==== Fragmento ====

La brecha digital afecta a uno de cada tres ciudadanos y la Administración debe garantizar sus derechos sociales
La campaña de recogida de firmas que ha lanzado el valenciano Carlos San Juan de Laorden para exigir atención personal en las sucursales bancarias ha tenido un impacto social insólito. Su éxito revela alguna falla de fondo y demasiado invisible: la brecha digital debería dejar de ser un tópico fino de la conversación pública para convertirse en el signo de un abandono egoísta por parte de la nueva sociedad digital. “Tengo casi 80 años y me entristece mucho ver que los bancos se han olvidado de las personas mayores como yo. Ahora casi todo es por internet”, arrancaba la petición de este urólogo y cirujano que ya suma más de 350.000 firmas en la plataforma digital Change.org.
El fuerte y rápido apoyo recibido por esta iniciativa evidencia una demanda creciente por una parte de la sociedad que no exige nada demasiado subversivo: no ser dejada de lado por las entidades financieras cuando captar sus pequeños ahorros ha perdido ya interés para ellas ante el bajo precio del dinero. Decenas de miles de personas se han sentido reflejadas en el “soy mayor, pero no idiota” de San Juan y probablemente son solo una parte de las muchas más que hacen cola fuera de las sucursales bancarias todavía abiertas, a la espera de ser atendidas en franjas horarias reducidas o pidiendo ayuda a desconocidos para pagar un recibo a través del cajero.

====

Tarea a realizar: Traduce al inglés esta oración del artículo sobre la brecha digital: «La campaña de recogida de firmas que ha lanzado el valenciano Carlos San Juan de Laorden para exigir atención personal en las sucursales bancarias ha tenido un impacto social insólito».

==== Entradas proporcionadas ====

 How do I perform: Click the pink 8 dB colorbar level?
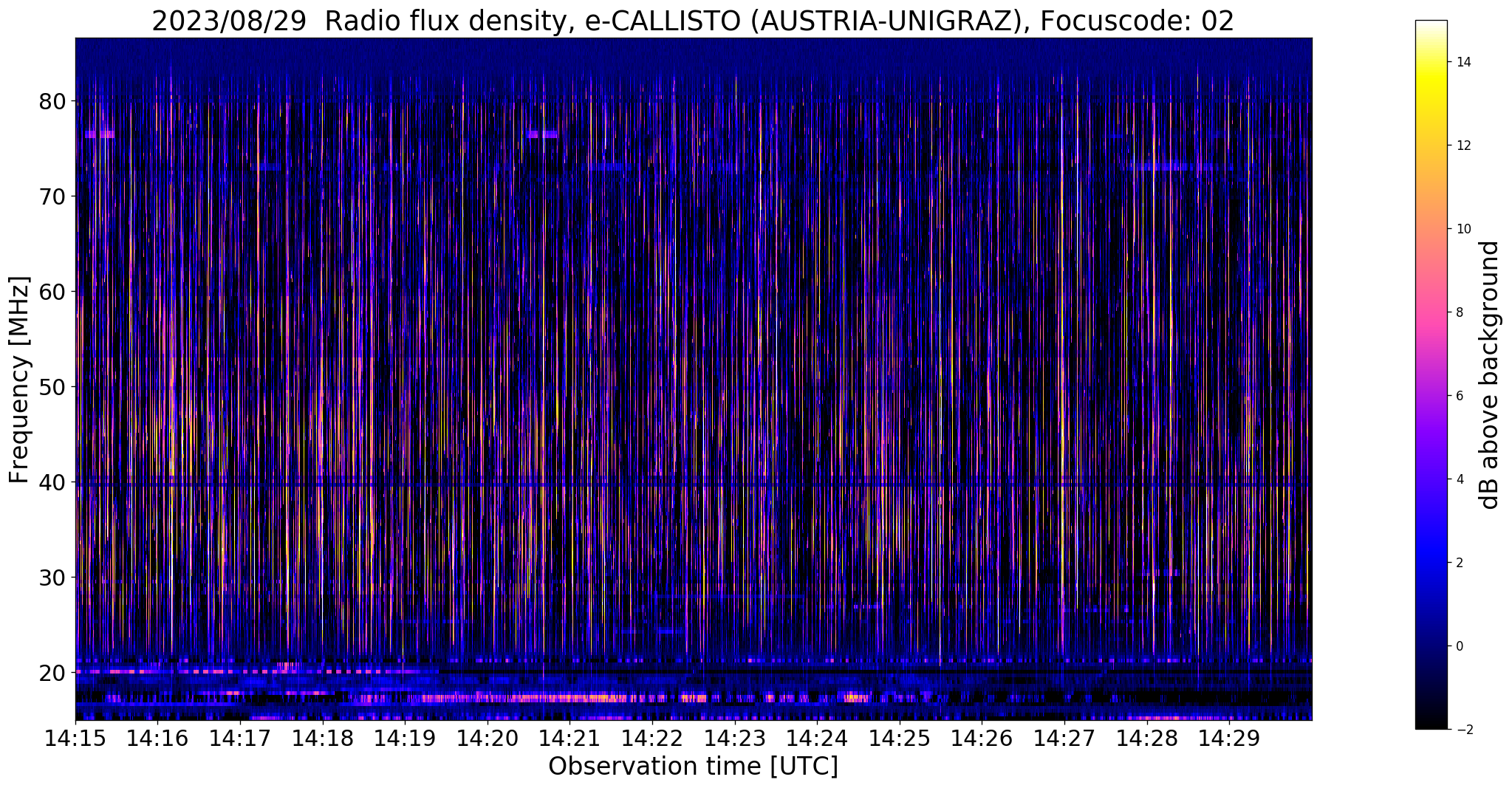[x=1431, y=312]
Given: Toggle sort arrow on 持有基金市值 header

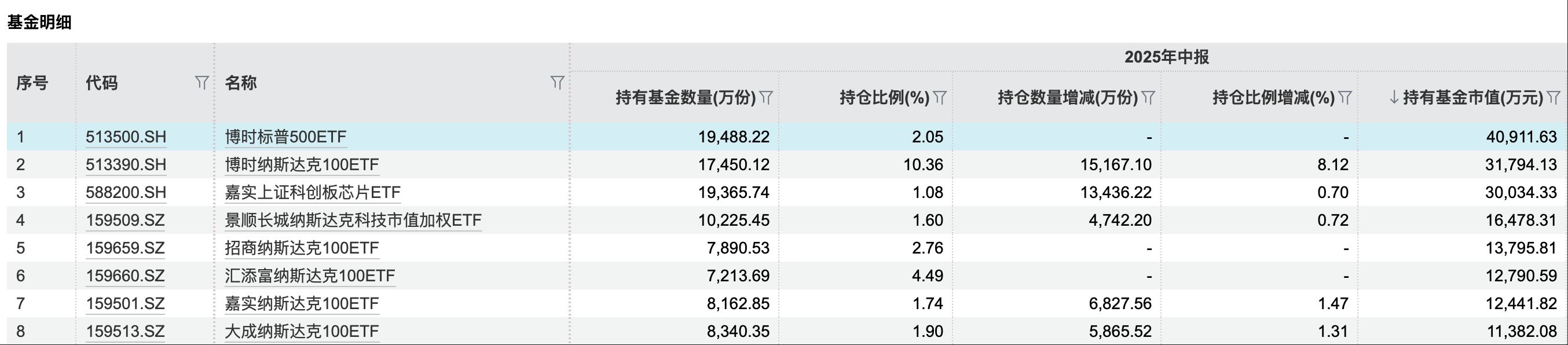Looking at the screenshot, I should tap(1394, 97).
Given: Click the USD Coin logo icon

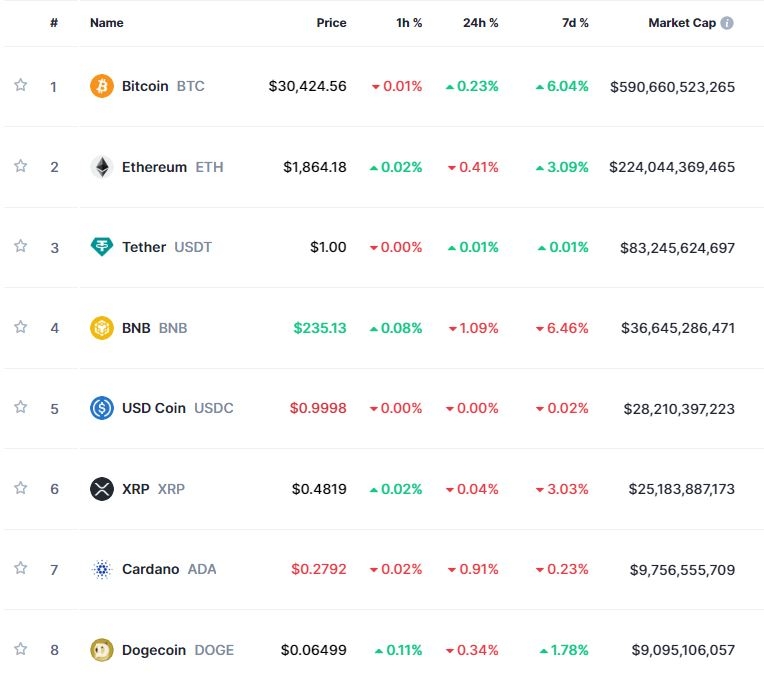Looking at the screenshot, I should 102,408.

====

Resultado del ejercicio: The signature-gathering campaign launched by Valencian Carlos San Juan de Laorden to demand in-person service at bank branches has had an unprecedented social impact.